Here are five methods of applying manure: 

1. Broadcast: Surface‐applied with no incorporation. Broadcast application without incorporation causes the greatest loss of NH₃ and odors due to manure application.
2. Trailing hose: Low‐trajectory technique applied in bands by hoses on top of plants. Also called “drag hose” manure application.
3. Trailing shoe: Low‐trajectory technique applied below plants but above the soil surface.
4. Open‐slot or shallow injection: Shallowly injected (~5 cm) into soil below the surface.
5. Closed‐slot or deep injection: Deeply injected (~10–15 cm) into the soil below the surface.
   1. Deep injection methods include knife injection, sweep injection, or disk or coulter injection systems. University of Minnesota has a great guide (https://bit.ly/3LR0KoV) to different manure injection methods.
   2. These methods can help minimize emissions from slurry manure.
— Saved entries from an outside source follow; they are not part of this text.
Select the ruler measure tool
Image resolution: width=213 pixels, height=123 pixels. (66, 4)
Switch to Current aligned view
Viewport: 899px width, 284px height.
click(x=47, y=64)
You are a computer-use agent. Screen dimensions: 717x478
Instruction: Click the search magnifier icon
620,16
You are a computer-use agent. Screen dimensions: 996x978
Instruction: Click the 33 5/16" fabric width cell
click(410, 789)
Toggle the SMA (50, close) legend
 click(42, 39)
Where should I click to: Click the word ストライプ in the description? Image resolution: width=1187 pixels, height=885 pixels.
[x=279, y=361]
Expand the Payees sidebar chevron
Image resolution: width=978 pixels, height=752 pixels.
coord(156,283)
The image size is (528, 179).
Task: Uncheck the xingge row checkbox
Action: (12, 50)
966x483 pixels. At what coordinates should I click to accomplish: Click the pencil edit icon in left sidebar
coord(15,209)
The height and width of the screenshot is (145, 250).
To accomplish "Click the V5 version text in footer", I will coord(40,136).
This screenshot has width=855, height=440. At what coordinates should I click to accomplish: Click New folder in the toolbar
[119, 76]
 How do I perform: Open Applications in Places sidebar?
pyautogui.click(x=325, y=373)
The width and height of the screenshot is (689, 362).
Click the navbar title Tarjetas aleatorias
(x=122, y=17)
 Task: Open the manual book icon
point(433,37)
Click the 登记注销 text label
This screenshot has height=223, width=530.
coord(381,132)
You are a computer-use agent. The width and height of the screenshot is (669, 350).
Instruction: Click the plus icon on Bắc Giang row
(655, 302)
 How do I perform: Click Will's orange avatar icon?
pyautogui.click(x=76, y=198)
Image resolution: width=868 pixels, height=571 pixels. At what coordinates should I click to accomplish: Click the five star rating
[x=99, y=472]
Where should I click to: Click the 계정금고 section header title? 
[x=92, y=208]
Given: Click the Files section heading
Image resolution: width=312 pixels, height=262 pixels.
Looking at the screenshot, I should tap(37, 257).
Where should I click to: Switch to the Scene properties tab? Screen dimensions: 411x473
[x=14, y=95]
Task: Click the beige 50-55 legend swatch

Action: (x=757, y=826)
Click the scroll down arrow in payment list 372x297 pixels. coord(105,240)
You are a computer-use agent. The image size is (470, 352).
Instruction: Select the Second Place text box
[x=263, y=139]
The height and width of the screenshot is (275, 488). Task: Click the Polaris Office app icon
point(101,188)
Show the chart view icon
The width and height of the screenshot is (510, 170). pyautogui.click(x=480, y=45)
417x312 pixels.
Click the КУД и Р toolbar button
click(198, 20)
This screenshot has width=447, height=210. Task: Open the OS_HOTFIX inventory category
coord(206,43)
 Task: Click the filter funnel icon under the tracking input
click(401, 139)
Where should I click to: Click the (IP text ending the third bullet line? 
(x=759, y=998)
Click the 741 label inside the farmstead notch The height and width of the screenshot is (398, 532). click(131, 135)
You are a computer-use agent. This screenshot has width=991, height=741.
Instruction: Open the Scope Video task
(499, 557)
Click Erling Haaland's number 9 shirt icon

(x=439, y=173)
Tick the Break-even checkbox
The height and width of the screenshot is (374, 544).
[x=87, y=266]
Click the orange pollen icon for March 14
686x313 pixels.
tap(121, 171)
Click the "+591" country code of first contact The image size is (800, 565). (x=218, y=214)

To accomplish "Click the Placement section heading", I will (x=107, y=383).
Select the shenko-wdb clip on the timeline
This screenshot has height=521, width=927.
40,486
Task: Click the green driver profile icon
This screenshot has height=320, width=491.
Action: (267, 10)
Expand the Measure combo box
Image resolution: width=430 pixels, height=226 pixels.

Break it down: Low‐emission applications can reduce NH₃ emissions from both cattle and swine slurry between 46 and 62%. 

• In general, the deeper the slurry is applied, the lower the NH₃ These techniques work by reducing the manure’s exposure to air and increasing its contact with soil.
• Cattle slurry: All low‐trajectory and injection application techniques can reduce NH₃ emissions from cattle slurry, with open‐slot application having the greatest effect by reducing emissions by 62% compared with broadcast application.
  • Cattle slurry has been found to produce significantly more NH₃ emissions than solid manure broadcast on to soils.
  • Cattle manure and urine applied to soil in wetter climates can produce much more N₂O emissions compared with dry climates.
• Swine slurry: Trailing‐hose, closed‐slot, and open‐slot applications have been shown to reduce NH₃ emissions greatly, at 52, 58, and 46%, respectively, compared with broadcast application.
  • Swine slurry broadcast onto soils in wetter climates may produce more NH₃ emissions than cattle slurry.

Nitrification inhibitors can be used to decrease N₂O emissions in a field where urine and manure have been applied. 

• Dicyandiamide is the most common inhibitor and slows down the activity of bacteria that are responsible for nitrification.
• Nitrification inhibitors can reduce N₂O emissions from swine manure, cattle urine and dung, and sheep urine by 45–63%.
• However, their impact is limited by climate and season, with warmer temperatures causing it to be less effective.

In short: Farmers concerned about or required to reduce ammonia emissions from their field should explore alternative “low emission” application techniques for manure to decrease these emissions. Nitrification inhibitors are an option for farmers wanting to reduce nitrous oxide emissions if field conditions are appropriate for their use.